Interviewé mi-octobre par la télévision publique TVE, Álvaro García Ortiz avait démenti avoir fait fuiter, directement ou via ses services, des informations sur le dossier González Amador et s'était dit serein face à l'ouverture de l'enquête du juge Ángel Hurtado.

«Comme vous le savez, le bureau du procureur n'a pas pour mission de divulguer des courriels pendant la nuit», avait insisté le procureur, assurant n'avoir pas eu connaissance des messages relatifs à ce potentiel accord de plaider-coupable avant leur publication par les médias.

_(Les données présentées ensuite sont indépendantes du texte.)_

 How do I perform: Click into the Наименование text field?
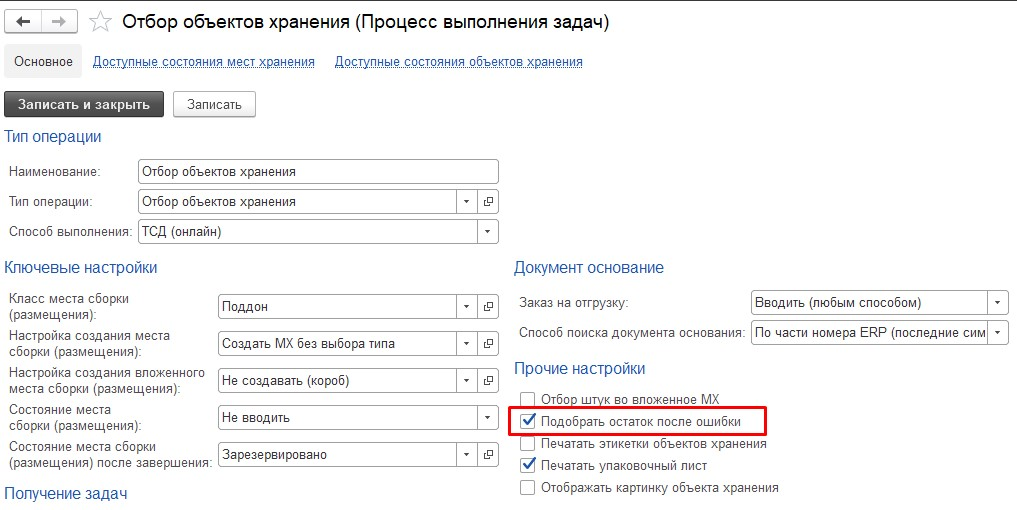pyautogui.click(x=317, y=171)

Cette ligne de défense a été attaquée lundi par plusieurs cadres du Parti populaire (PP), auquel appartient Isabel Diaz Ayuso, qui ont à nouveau appelé à la démission immédiate du plus haut magistrat du parquet espagnol.

«Scandale sans précédent»

«Chaque jour, nous en apprenons plus et la vérité finira par être connue. Personne n'est au-dessus de la loi», a estimé le porte-parole du parti conservateur, Borja Semper, évoquant «un scandale sans précédent dans la politique espagnole».

Cheffe de file de l'aile dure du PP, Mme Díaz Ayuso a pris ces derniers mois la défense de son compagnon, dénonçant une persécution «sauvage» de l'État. Elle accuse l'entourage de Pedro Sánchez d'avoir organisé ces fuites auprès des médias espagnols, avec l'aide du procureur général.

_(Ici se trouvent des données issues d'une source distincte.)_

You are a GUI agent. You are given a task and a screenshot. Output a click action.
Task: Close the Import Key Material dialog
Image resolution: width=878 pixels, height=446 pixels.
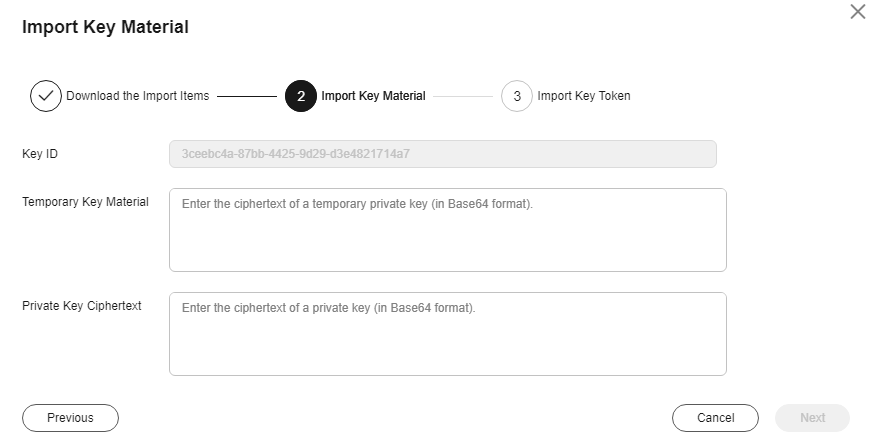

Cette affaire complexe a aussi entraîné la démission forcée du patron de la fédération socialiste de la Communauté de Madrid, Juan Lobato, poussé dehors après avoir mis en cause dans ce dossier une conseillère de la Moncloa, le siège de la présidence du gouvernement.

Pedro Sánchez fragilisé

La convocation d'Álvaro García Ortiz survient à un moment où Pedro Sánchez est fragilisé par une série d'enquêtes visant son entourage, notamment son épouse Begoña Gómez et son frère cadet David Sánchez, responsable du spectacle vivant dans la province de Badajoz (sud-ouest).

Ce dernier, entendu vendredi par un juge d'instruction dans une enquête portant en particulier sur les conditions de son recrutement, a démenti toute irrégularité, affirmant par la voix de son avocat que les accusations à son encontre s'écroulaient «comme un château de cartes».